In considering the episode of the golden calf, we are ever and again faced with the same difficult question: how are we to understand such a descent from the loftiest heights to the lowest depths? How could it be that the generation of the exodus from Egypt, who but forty days earlier had witnessed the revelation at Mount Sinai, turned to a golden calf, exclaiming, “This is your G-d, O Israel, who brought you out of the land of Egypt” (Ex. 32:4)?
Rabbi Yehuda HaLevi, in his work the Kuzari, tackles this question that has plagued us for thousands of years. To introduce his answer, the Kuzariestablishes an important psychological and philosophical principle; man, who is physical and earthly, finds it straining to relate to G-d, who is spiritual and above this world. It is only natural for us to seek some physical representation to help us connect with G-d.
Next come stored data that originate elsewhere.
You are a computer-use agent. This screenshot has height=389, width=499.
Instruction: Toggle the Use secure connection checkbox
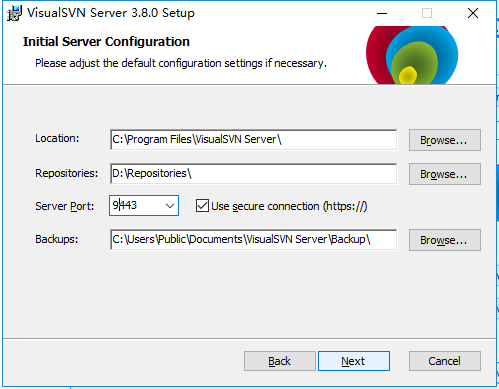coord(202,206)
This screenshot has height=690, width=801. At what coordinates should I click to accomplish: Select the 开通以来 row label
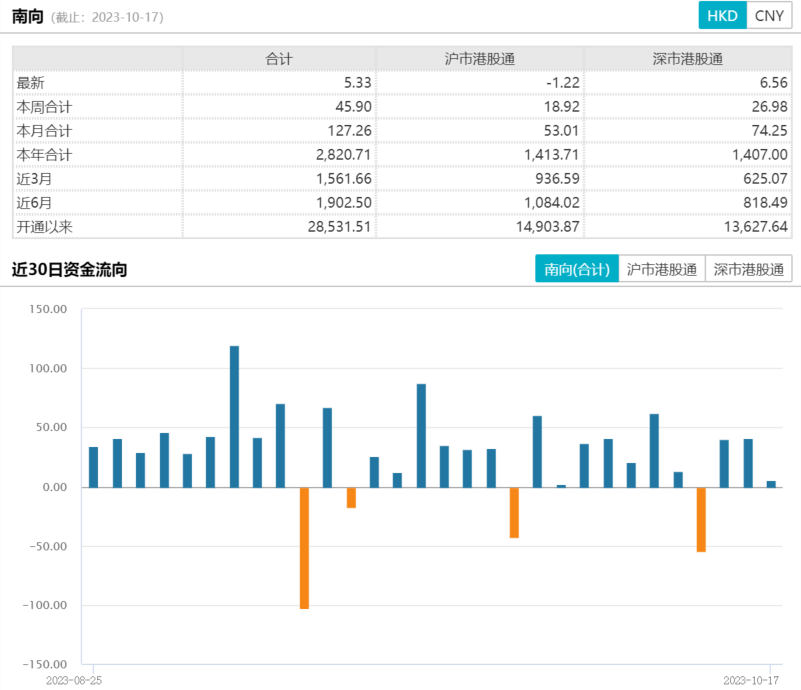pos(45,227)
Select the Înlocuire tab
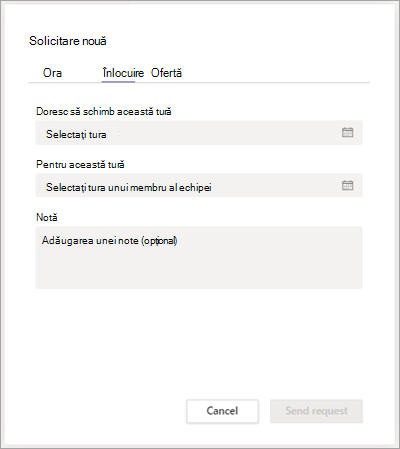 123,73
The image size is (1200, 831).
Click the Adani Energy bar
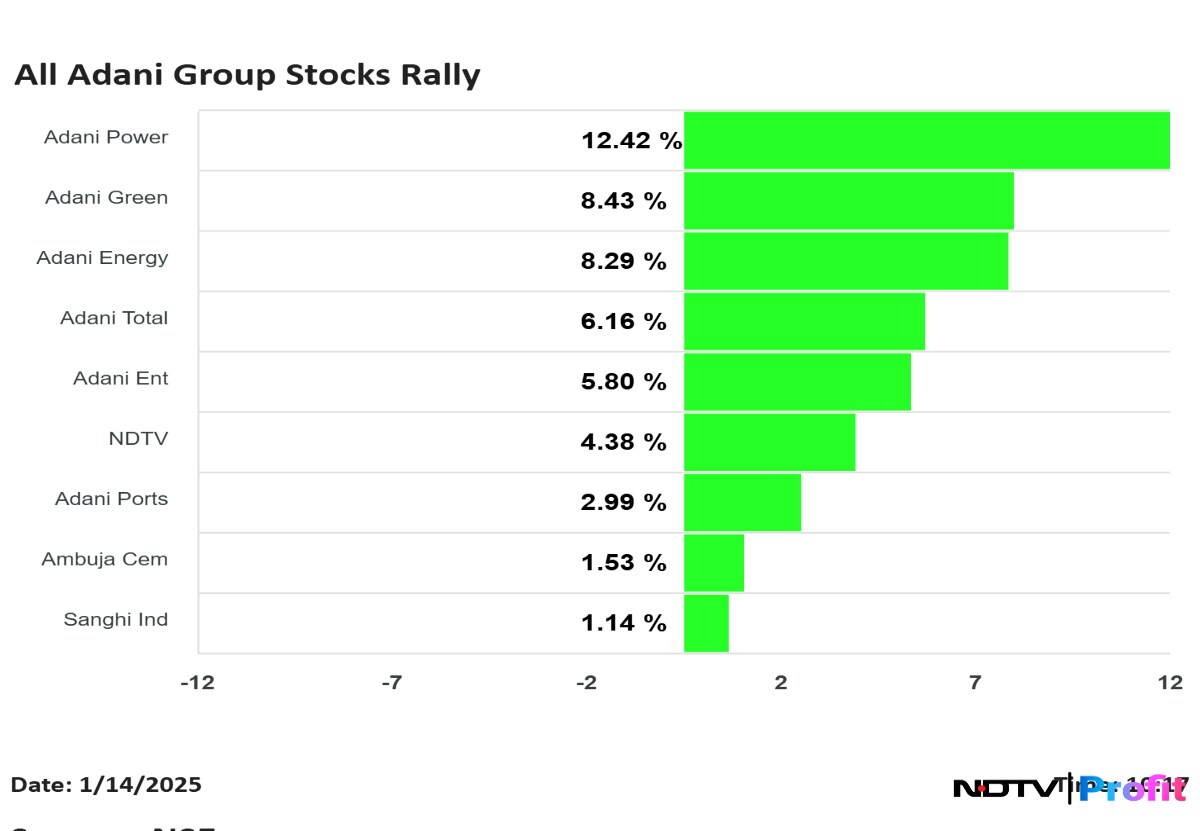tap(845, 261)
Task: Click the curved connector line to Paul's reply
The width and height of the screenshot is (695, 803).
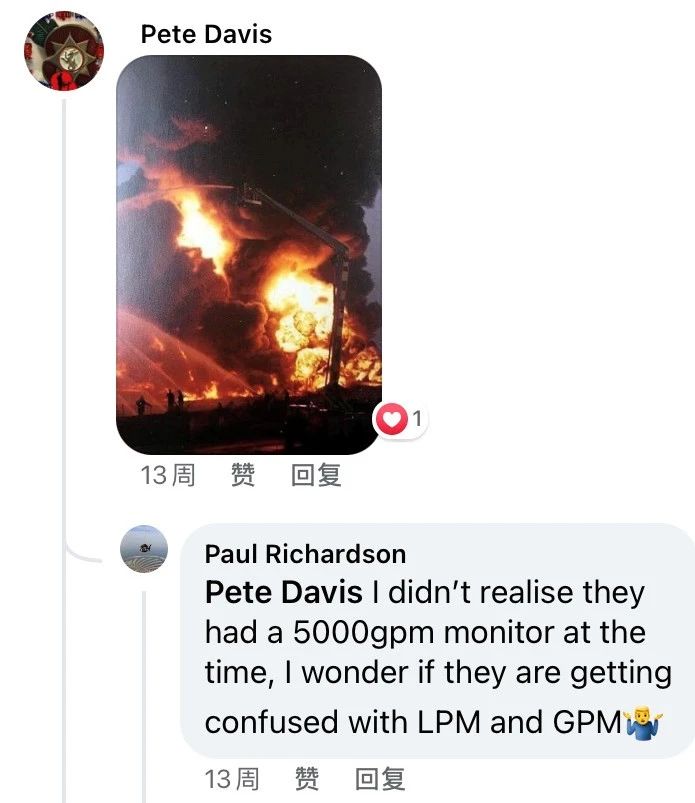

The idea of a physical symbol for the Divine is not completely foreign to the Jewish religion. The Kruvim (cherubs) in the Holy of Holies were also figures made of gold. Today, we regard the synagogue and the ark contained within as a place and an object with which we connect to G-d. According to the Kuzari, the Bnei Yisrael, never intended to create a molten idol to replace G-d but rather sought a substitute mediator to help them connect with G-d in the absence of their primary mediator Moshe.
The Kuzari poses the following interesting question. What if instead of the golden calf, the Bnei Yisrael decided to build a tabernacle? In fact, what if they built the very same tabernacle that we have been reading about in the Torah portions for the past few weeks, complete with all the vessels that are listed? Would that have been considered O.K.? The answer is no. Had they built the tabernacle complete to the very last item, it would still have been tantamount to the sin of the golden calf. Why?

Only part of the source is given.